Information given →
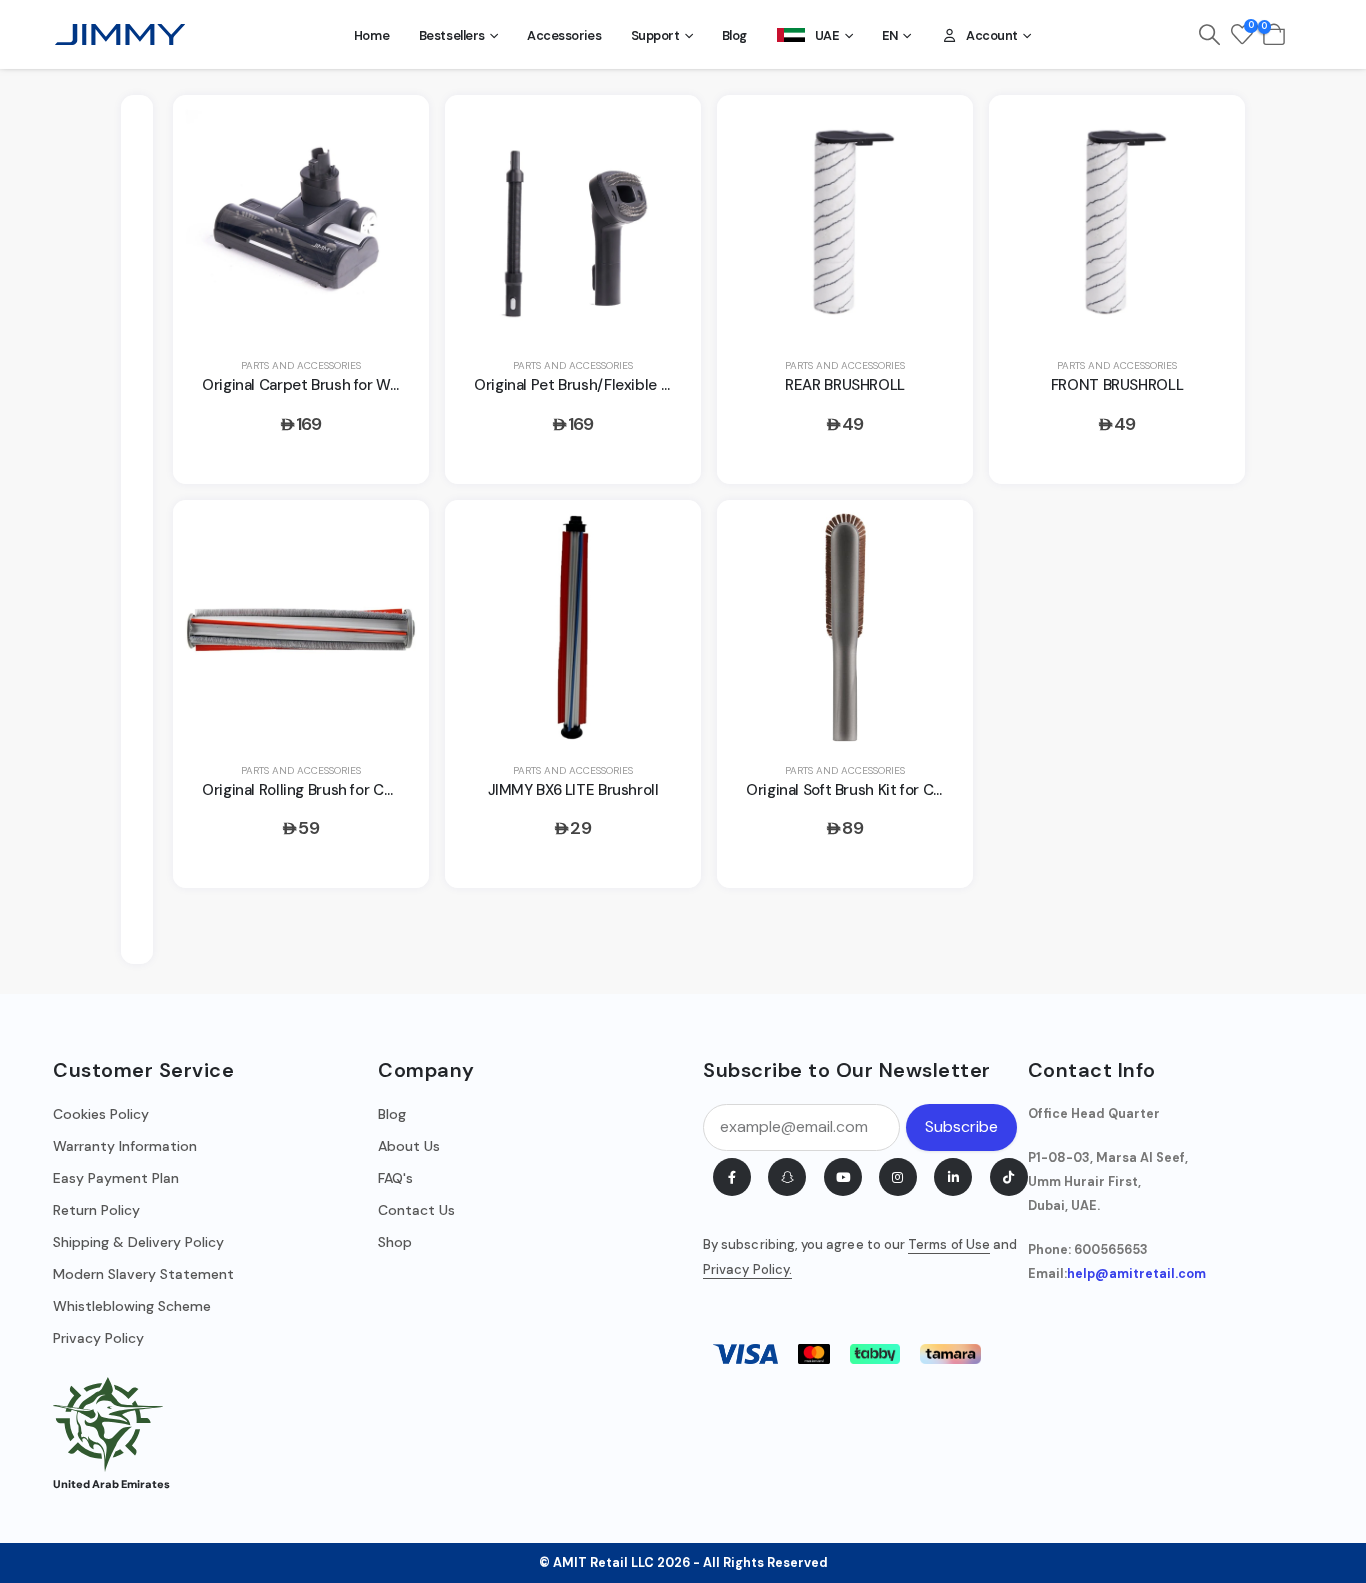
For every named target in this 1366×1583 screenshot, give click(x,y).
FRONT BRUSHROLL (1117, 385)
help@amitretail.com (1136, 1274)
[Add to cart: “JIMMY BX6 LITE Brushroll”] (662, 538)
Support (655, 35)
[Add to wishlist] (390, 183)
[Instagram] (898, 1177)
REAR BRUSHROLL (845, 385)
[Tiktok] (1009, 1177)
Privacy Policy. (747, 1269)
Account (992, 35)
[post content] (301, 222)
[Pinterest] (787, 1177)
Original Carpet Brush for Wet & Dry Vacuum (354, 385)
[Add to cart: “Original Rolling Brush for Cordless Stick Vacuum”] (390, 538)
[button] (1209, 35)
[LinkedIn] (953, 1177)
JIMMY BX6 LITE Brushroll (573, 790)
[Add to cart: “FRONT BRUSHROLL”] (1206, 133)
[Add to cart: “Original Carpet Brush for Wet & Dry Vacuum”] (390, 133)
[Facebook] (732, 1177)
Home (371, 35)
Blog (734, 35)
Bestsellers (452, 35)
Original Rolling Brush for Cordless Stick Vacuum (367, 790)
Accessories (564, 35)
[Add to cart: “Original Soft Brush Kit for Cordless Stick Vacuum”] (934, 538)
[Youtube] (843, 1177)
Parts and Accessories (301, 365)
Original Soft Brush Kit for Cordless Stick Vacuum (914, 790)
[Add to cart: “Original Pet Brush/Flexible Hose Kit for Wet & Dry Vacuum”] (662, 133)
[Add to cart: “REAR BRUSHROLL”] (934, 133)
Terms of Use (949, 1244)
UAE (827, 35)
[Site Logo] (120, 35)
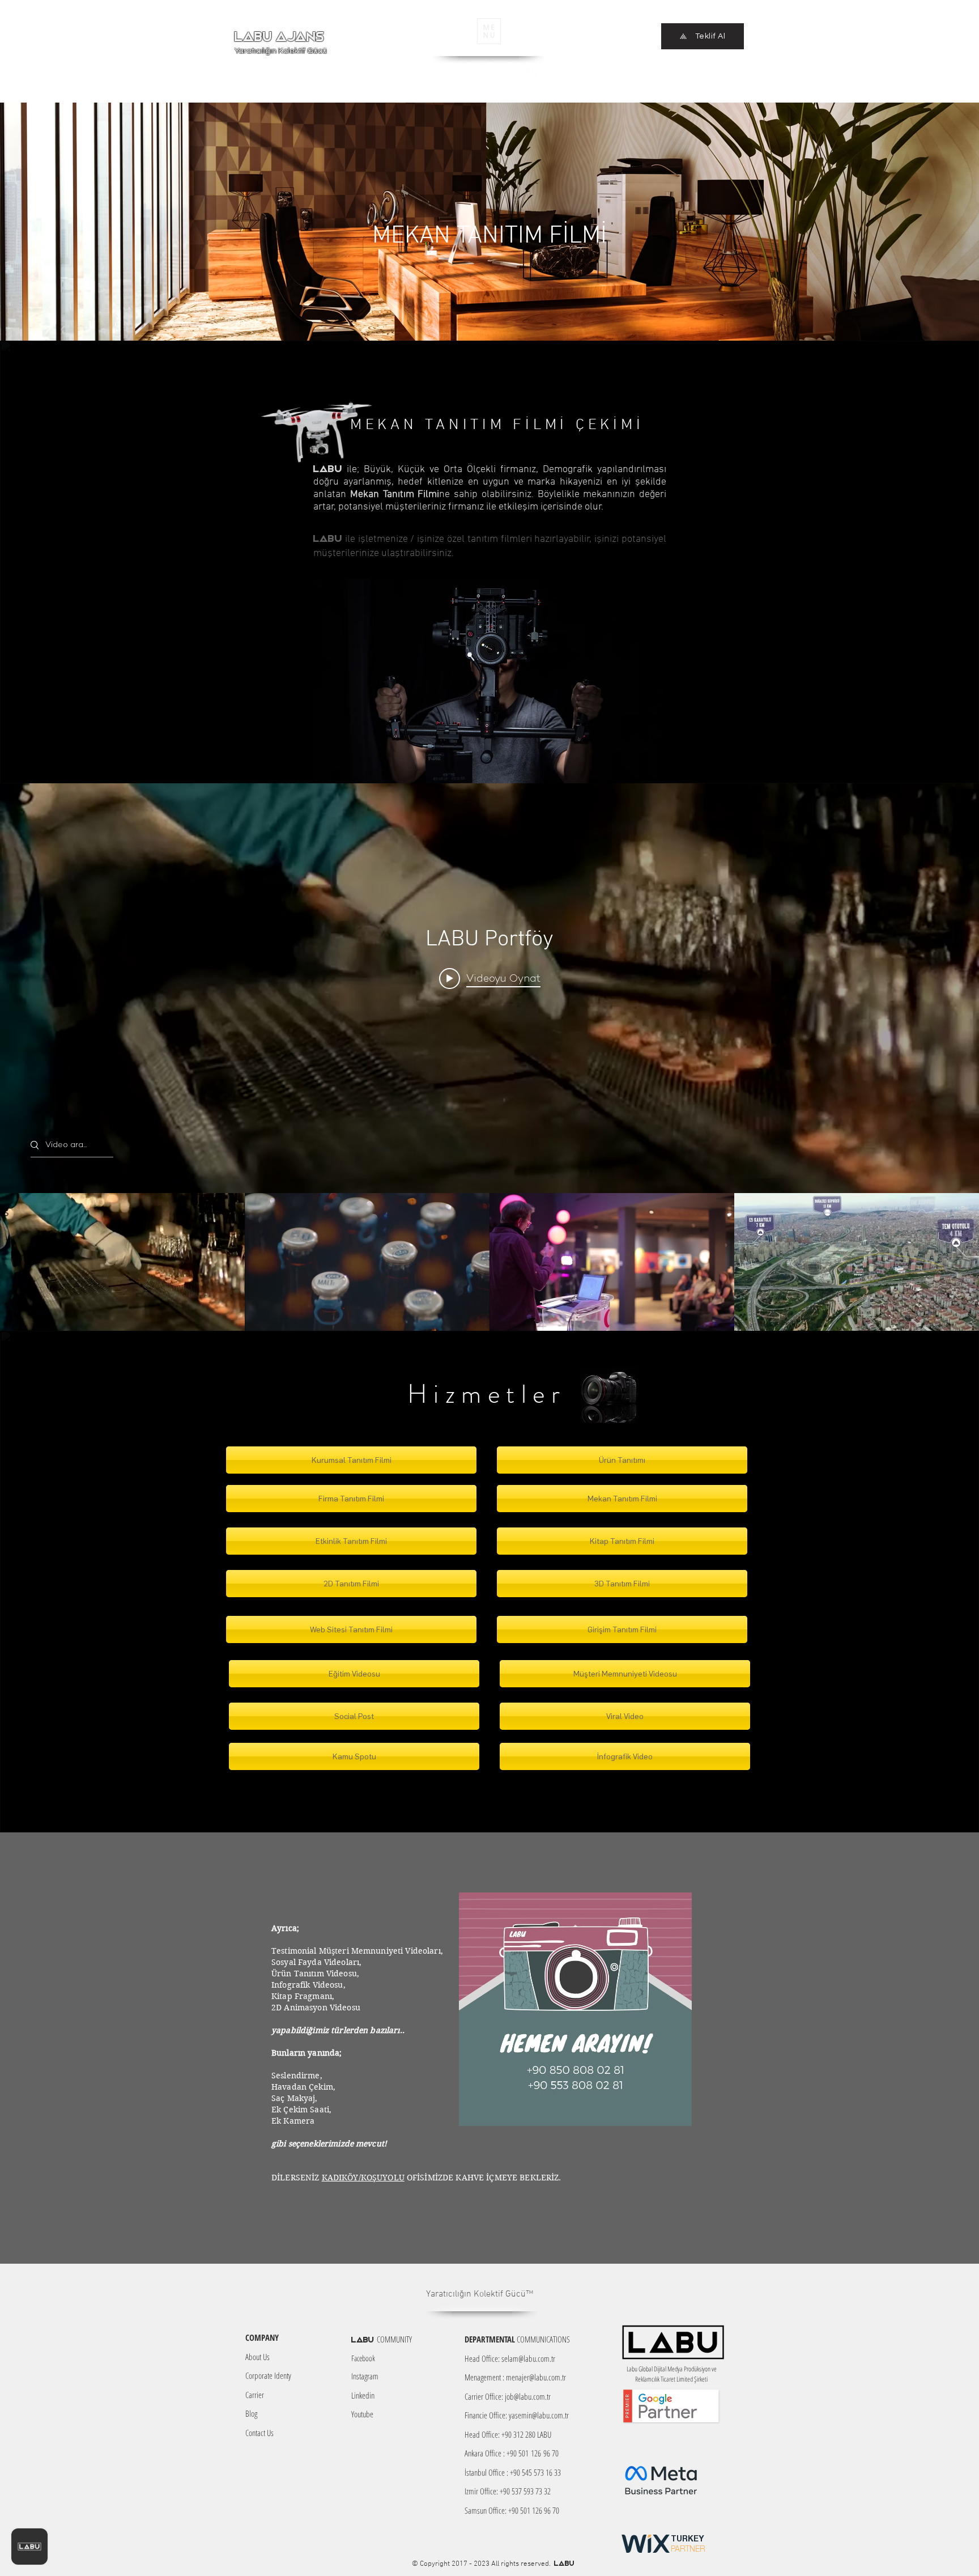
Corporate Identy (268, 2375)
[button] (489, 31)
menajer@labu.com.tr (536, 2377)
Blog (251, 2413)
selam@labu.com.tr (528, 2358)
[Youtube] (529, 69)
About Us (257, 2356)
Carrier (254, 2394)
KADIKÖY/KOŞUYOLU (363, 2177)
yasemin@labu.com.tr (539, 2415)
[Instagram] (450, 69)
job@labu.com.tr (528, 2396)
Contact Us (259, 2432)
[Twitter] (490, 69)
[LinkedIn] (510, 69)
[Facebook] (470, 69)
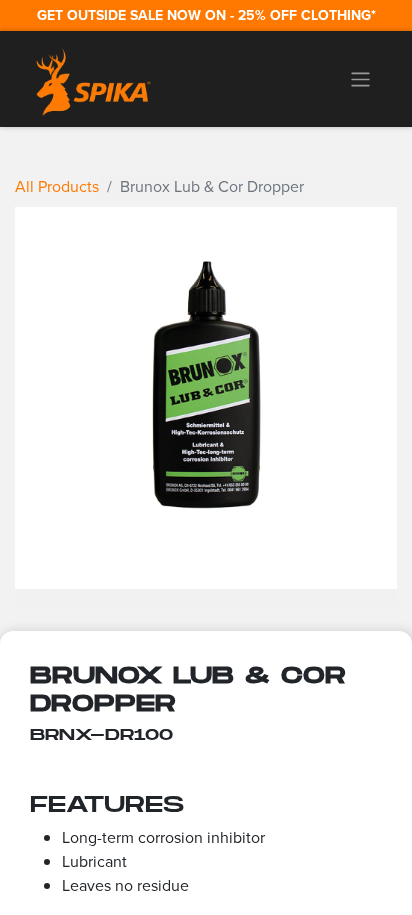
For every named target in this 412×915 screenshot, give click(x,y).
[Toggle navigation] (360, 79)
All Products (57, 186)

Exercise objective →
Every record above needs to be repeated exactly; pictures are to be left out.

Written answer →
For every named target in this 1366×1583 screenshot, give click(x,y).
FRONT BRUSHROLL (1117, 385)
help@amitretail.com (1136, 1274)
[Add to cart: “JIMMY BX6 LITE Brushroll”] (662, 538)
Support (655, 35)
[Add to wishlist] (390, 183)
[Instagram] (898, 1177)
REAR BRUSHROLL (845, 385)
[Tiktok] (1009, 1177)
Privacy Policy. (747, 1269)
Account (992, 35)
[post content] (301, 222)
[Pinterest] (787, 1177)
Original Carpet Brush for Wet & Dry Vacuum (354, 385)
[Add to cart: “Original Rolling Brush for Cordless Stick Vacuum”] (390, 538)
[button] (1209, 35)
[LinkedIn] (953, 1177)
JIMMY BX6 LITE Brushroll (573, 790)
[Add to cart: “FRONT BRUSHROLL”] (1206, 133)
[Add to cart: “Original Carpet Brush for Wet & Dry Vacuum”] (390, 133)
[Facebook] (732, 1177)
Home (371, 35)
Blog (734, 35)
Bestsellers (452, 35)
Original Rolling Brush for Cordless Stick Vacuum (367, 790)
Accessories (564, 35)
[Add to cart: “Original Soft Brush Kit for Cordless Stick Vacuum”] (934, 538)
[Youtube] (843, 1177)
Parts and Accessories (301, 365)
Original Soft Brush Kit for Cordless Stick Vacuum (914, 790)
[Add to cart: “Original Pet Brush/Flexible Hose Kit for Wet & Dry Vacuum”] (662, 133)
[Add to cart: “REAR BRUSHROLL”] (934, 133)
Terms of Use (949, 1244)
UAE (827, 35)
[Site Logo] (120, 35)
Corporate Identy (268, 2375)
[button] (489, 31)
menajer@labu.com.tr (536, 2377)
Blog (251, 2413)
selam@labu.com.tr (528, 2358)
[Youtube] (529, 69)
About Us (257, 2356)
Carrier (254, 2394)
KADIKÖY/KOŞUYOLU (363, 2177)
yasemin@labu.com.tr (539, 2415)
[Instagram] (450, 69)
job@labu.com.tr (528, 2396)
Contact Us (259, 2432)
[Twitter] (490, 69)
[LinkedIn] (510, 69)
[Facebook] (470, 69)
For every named target in this 412×915 screenshot, give click(x,y).
[Toggle navigation] (360, 79)
All Products (57, 186)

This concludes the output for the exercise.